Dasher, a pastor at Lighthouse Baptist Church in Bloomingdale who has led the program for eight years, said the grip of addiction knows no societal boundaries.
“Many are referred to us from jails or homeless shelters — but we deal with doctors, lawyers, physically fit men who, at first glance, appear to be perfectly put together,” Dasher said. “The one constant is that vice grip, and through working the program, they rebuild their self worth and a belief in themselves and their ability to fight that addiction.”
The program goes beyond simply “getting clean.” Dasher and his staff help the men with everything they need to get their life in order: identification and Social Security cards, birth certificates, mental and physical health evaluations, medicine, eyeglasses, as well as GED and reading classes when needed. And it doesn’t cost them a penny, funded entirely by the generosity of folks who fill those kettles.
“To get this for free, it’s amazing — but for folks like me, putting in the effort to work the program, that’s the real cost,” said Tim Jordan, a graduate of the program. He and the three others pictured here are among the 100 men that come through the CSRC program each year, according to Dasher. Roughly 30 of those 100 make it to graduation day — a number on par with national averages, according to Salvation Army officials.
“It’s an uphill fight, but I’m so proud that pastors, parole officers, wives, they all keep referring folks to us because they know that we fight hard for these men to give them a foundation for success,” Dasher said. “We will never give up on anyone as long as they want to fight and want to truly embrace a new future.”
Faces of Recovery
Tim Jordan, 30
Jordan did his first stint in rehab at age 25 after drugs and alcohol estranged him from his family and landed him in jail. It didn’t take, and he found himself in prison once again. He discovered the Salvation Army after his release, and graduated from the CSRC program in April, 2018. Jordan now lives on his own in Hinesville, with a steady job at Roger Woods Sausages.
“I live for my niece and nephew, I’m earning my way back into my family’s lives,” Jordan said. “It’s hard everyday, I walk down the street, smell that cannabis and I want a hit. But the Salvation Army is there for me. I’m stronger now and I know I have support.”
Jerome Roberts, 50
Roberts started smoking crack in 1984 and had been jailed 10 times before he found the Salvation Army. He graduated the program in May, 2018, and now lives on his own in Savannah, working in construction to build new hotels downtown.
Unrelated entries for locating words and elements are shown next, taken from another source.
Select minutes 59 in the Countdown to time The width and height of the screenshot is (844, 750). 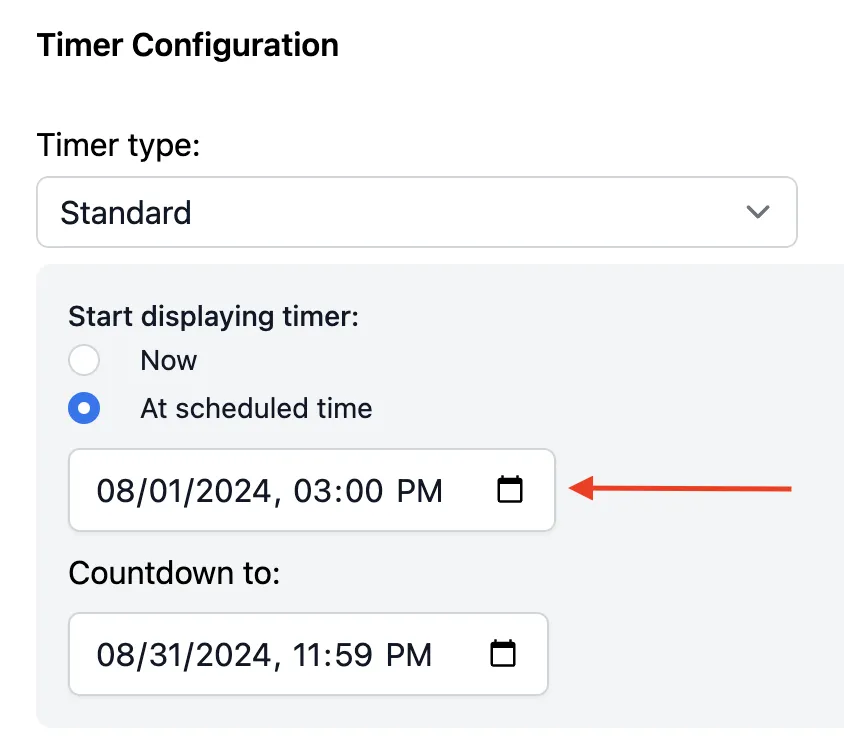[355, 655]
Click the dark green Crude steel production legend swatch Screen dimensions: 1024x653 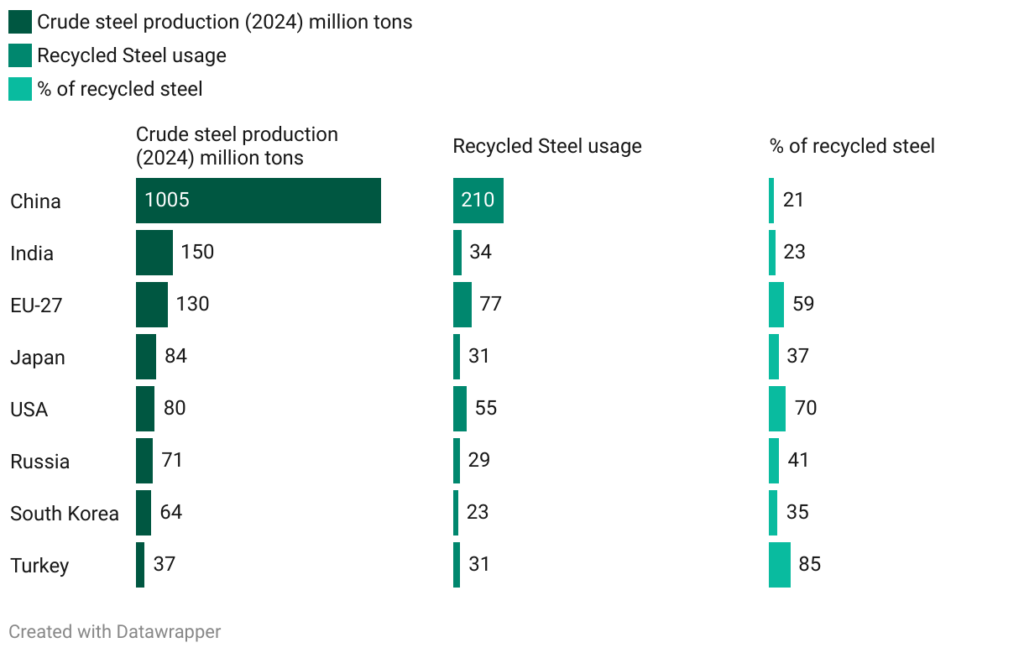pos(20,21)

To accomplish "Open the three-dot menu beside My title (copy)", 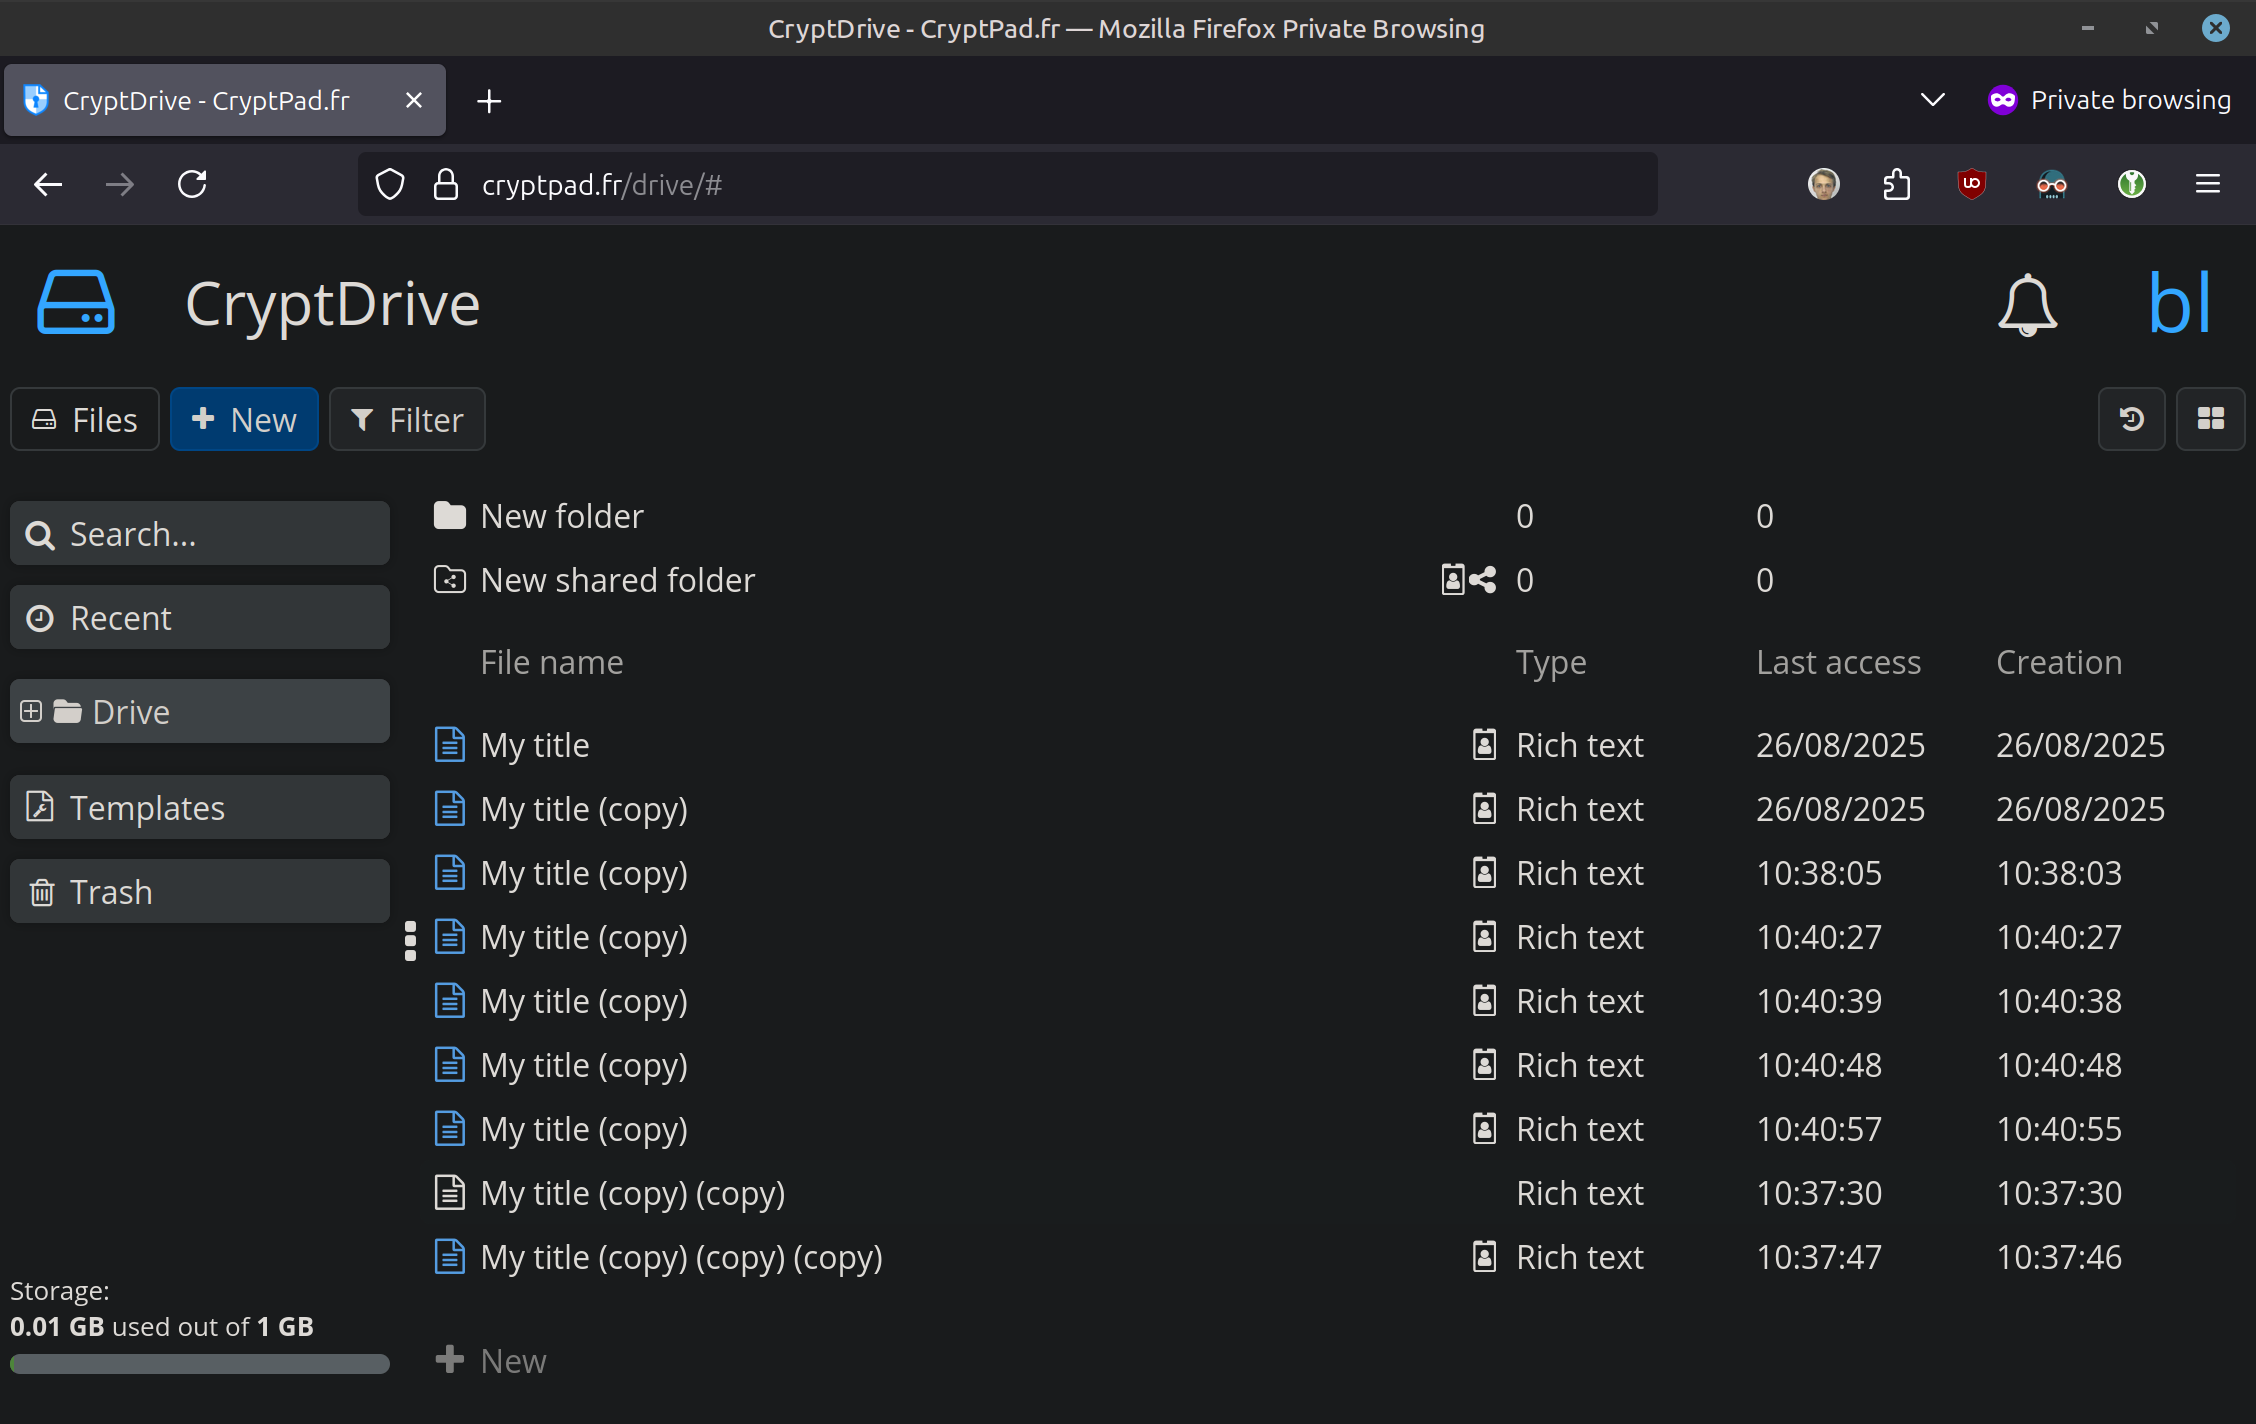I will [x=410, y=940].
“I met Dasher on the streets, he gave me a ride one night and the next day, I was headed to jail,” Roberts said. “But meeting him, it stuck with me. I had a good childhood with parents; money wasn’t a problem. This all started as just experimenting as a teenager. I got curious about crack seeing a friend try it and once you go there, there’s no staying afloat on crack.”
Tyrone Owens, 56
Drugs came into Owens’ life shortly after his first run-in with the law at age nine. After growing up in Yamacraw Village, he spent 30 years in and out of jail. Following his release in 2014 and a failed life restart in San Diego, Owens got a one-way bus ticket back to Savannah, and his cousin directed him to the Salvation Army. Owens graduated in 2015 and has worked for the Salvation Army ever since.
“Every day, I’m gaining more and more strength to keep going, to stop looking back, to look forward,” he said.
Shane Pritchard, 38
A car accident in his early 20s led Pritchard to painkillers and a cycle of jail stints and rehab relapses before he ended up in a Savannah jail in 2013. He went from jail to the Salvation Army in April, 2014, but the tragic death of three of his brothers sent him spiraling into relapse. He returned to the program and now works the front desk at the Montgomery Street Salvation Army.
“I have options now and a support system and it helps me every day that I can be the first part of someone’s support system,” he said. “I love that people see me coming through the doors and I can give them the hope the Salvation Army has given me.”